GIVEN REQUEST
Retype the text lines of the material below exactly as they appear, and leave the pictures out of your answer.

DATASET ENTRIES
--------------------------------
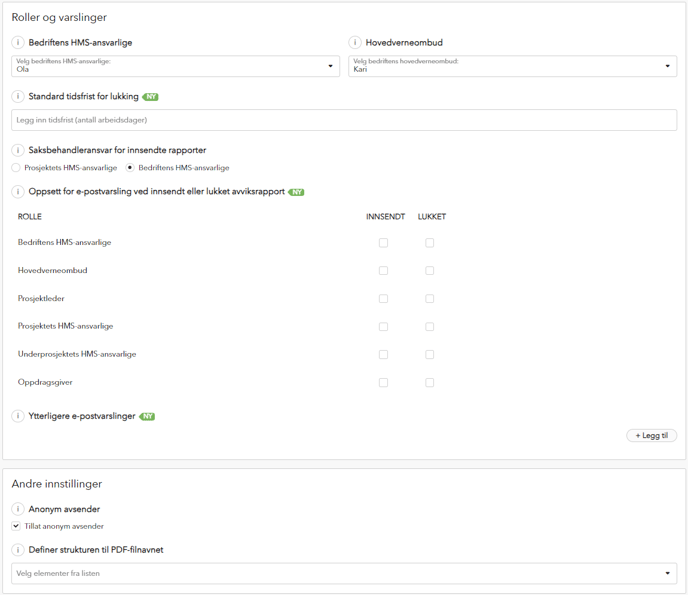688x595 pixels.
Task: Show info for Saksbehandleransvar for innsendte rapporter
Action: [18, 151]
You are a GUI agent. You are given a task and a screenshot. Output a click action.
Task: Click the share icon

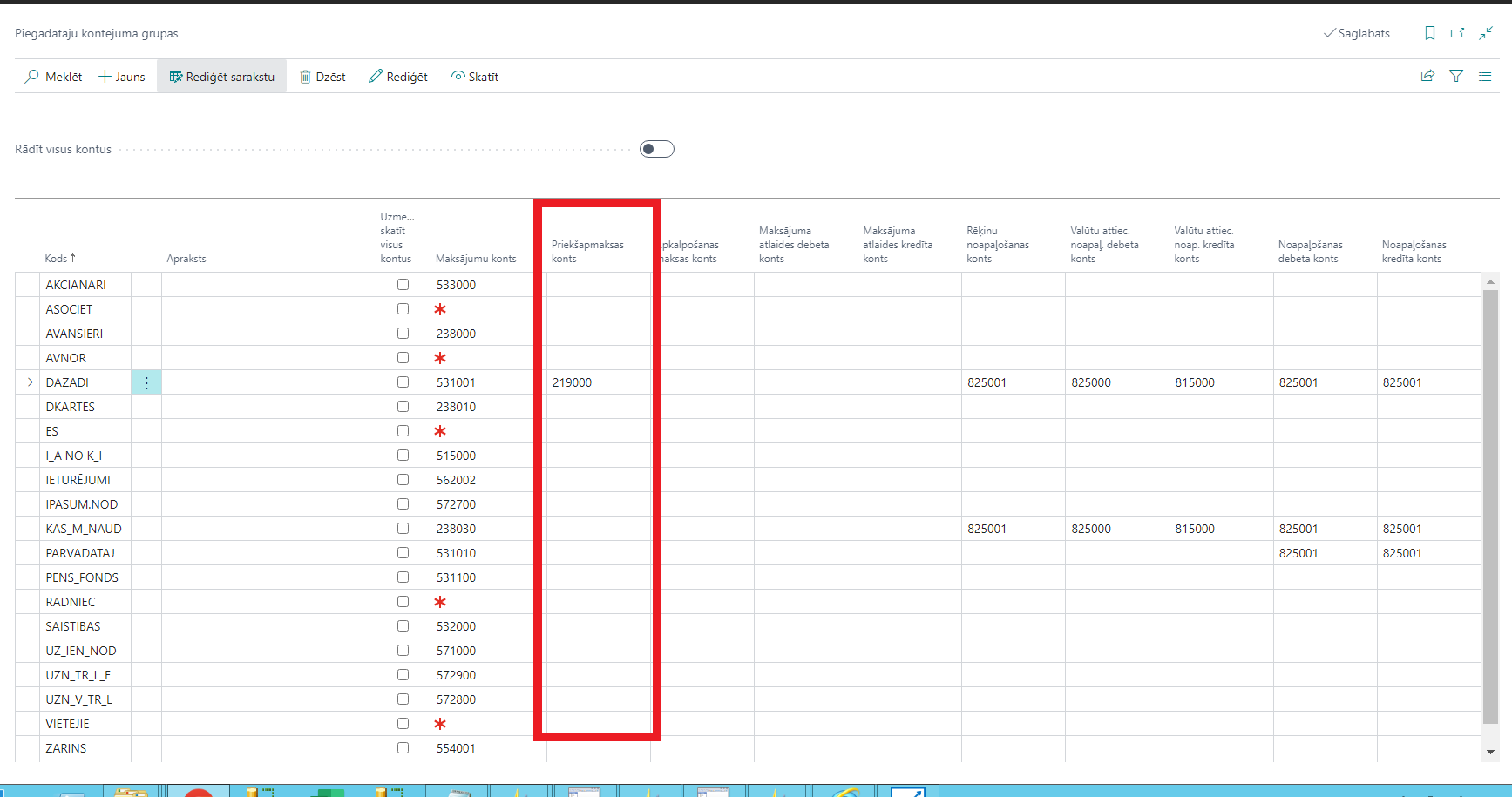click(1427, 77)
--------------------------------
RESULT OF THIS TASK
688x595 pixels.
Task: Show info for Saksbehandleransvar for innsendte rapporter
Action: [18, 151]
You are a GUI agent. You are given a task and a screenshot. Output a click action.
Task: Click the share icon

click(1427, 77)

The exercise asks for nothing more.